Oregon scientists make embryos with genes from 2 women, 1 man

NEW YORK (AP) - Scientists in Oregon have created embryos with genes from one man and two women, using a provocative technique that could someday be used to prevent babies from inheriting certain rare incurable diseases.
The researchers at Oregon Health & Sciences University said they are not using the embryos to produce children, and it is not clear when or even if this technique will be put to use. But it has already stirred a debate over its risks and ethics in Britain, where scientists did similar work a few years ago.
The British experiments, reported in 2008, led to headlines about the possibility someday of babies with three parents. But that's an overstatement. The DNA from the second woman amounts to less than 1 percent of the embryo's genes, and it isn't the sort that makes a child look like Mom or Dad. The procedure is simply a way of replacing some defective genes that sabotage the normal workings of cells.
The British government is asking for public comment on the technology before it decides whether to allow its use in the future. One concern it cites is whether such DNA alteration could be an early step down a slippery slope toward "designer babies" - ordering up, say, a petite, blue-eyed girl or tall, dark-haired boy.
Questions have also arisen about the safety of the technique, not only for the baby who results from the egg, but also for the child's descendants.
In June, an influential British bioethics group concluded that the technology would be ethical to use if proven safe and effective. An expert panel in Britain said in 2011 that there was no evidence the technology was unsafe but urged further study.

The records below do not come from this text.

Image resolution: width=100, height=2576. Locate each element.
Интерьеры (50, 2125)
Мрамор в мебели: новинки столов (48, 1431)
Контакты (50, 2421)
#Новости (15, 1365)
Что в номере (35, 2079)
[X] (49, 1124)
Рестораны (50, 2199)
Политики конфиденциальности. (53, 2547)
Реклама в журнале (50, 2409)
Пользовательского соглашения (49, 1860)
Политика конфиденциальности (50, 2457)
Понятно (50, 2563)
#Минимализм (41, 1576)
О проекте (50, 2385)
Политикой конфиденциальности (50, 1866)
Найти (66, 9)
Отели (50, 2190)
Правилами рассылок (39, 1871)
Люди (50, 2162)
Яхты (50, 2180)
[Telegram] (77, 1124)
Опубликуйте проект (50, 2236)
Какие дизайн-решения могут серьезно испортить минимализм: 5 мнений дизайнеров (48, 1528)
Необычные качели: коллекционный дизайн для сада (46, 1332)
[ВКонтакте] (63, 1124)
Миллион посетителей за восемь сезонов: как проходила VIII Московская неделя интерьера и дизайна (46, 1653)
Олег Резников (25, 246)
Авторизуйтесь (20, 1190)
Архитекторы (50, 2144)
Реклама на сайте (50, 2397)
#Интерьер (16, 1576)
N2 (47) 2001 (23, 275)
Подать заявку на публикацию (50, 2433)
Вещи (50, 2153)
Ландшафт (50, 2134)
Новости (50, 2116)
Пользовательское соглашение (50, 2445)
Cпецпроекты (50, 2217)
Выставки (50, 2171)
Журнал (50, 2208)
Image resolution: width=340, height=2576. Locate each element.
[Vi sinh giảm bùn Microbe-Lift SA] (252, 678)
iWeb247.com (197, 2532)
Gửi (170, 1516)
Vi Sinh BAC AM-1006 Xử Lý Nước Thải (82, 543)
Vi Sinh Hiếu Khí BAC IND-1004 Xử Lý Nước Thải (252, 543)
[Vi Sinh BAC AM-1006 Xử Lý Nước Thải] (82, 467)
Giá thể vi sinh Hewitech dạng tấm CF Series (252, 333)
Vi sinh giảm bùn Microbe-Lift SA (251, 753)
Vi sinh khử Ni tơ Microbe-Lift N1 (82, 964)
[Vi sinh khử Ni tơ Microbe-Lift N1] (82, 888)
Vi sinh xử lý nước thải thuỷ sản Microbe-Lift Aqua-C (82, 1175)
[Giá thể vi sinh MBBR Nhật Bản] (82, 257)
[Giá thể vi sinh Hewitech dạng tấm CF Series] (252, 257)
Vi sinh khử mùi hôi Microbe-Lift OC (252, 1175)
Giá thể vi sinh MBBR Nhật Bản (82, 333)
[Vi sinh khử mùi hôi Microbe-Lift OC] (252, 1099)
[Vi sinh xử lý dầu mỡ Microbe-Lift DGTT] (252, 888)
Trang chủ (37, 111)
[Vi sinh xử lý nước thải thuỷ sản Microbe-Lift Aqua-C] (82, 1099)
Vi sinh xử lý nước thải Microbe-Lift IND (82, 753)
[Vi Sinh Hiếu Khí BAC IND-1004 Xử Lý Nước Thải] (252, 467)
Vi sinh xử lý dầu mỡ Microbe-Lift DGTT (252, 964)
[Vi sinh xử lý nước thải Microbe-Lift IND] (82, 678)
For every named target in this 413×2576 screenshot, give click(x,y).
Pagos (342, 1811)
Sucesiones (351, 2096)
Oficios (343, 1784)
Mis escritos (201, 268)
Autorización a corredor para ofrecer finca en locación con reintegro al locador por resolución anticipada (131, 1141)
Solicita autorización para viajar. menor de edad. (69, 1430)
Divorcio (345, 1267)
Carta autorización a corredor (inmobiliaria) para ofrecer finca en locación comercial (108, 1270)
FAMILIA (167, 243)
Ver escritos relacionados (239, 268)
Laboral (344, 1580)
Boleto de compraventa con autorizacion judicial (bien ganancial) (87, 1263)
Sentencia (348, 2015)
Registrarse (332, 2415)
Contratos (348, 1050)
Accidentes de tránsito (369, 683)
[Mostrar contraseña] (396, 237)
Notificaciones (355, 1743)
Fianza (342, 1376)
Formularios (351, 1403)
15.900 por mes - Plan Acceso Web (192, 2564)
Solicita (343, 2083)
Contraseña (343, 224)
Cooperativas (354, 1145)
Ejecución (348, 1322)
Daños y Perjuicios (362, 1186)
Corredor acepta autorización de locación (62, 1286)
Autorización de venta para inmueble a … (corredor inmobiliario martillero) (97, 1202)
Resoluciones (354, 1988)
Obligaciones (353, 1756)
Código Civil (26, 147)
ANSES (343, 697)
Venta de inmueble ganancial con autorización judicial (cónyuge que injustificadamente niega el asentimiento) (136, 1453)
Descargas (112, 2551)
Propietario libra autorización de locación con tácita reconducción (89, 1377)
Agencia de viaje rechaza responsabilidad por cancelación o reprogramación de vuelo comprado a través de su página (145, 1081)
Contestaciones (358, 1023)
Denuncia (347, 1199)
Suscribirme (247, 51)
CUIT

Laurie Zoloth, a bioethicist at Northwestern University in Evanston, Ill., said in an interview that safety problems might not show up for several generations. She said she hopes the United States will follow Britain's lead in having a wide-ranging discussion of the technology.
While the kind of diseases it seeks to fight can be terrible, "this might not be the best way to address it," Zoloth said.
Over the past few years, scientists have reported that such experiments produced healthy monkeys and that tests in human eggs showed encouraging results. The Oregon scientists reported Wednesday that they have produced about a dozen early human embryos and found the technique is highly effective in replacing DNA.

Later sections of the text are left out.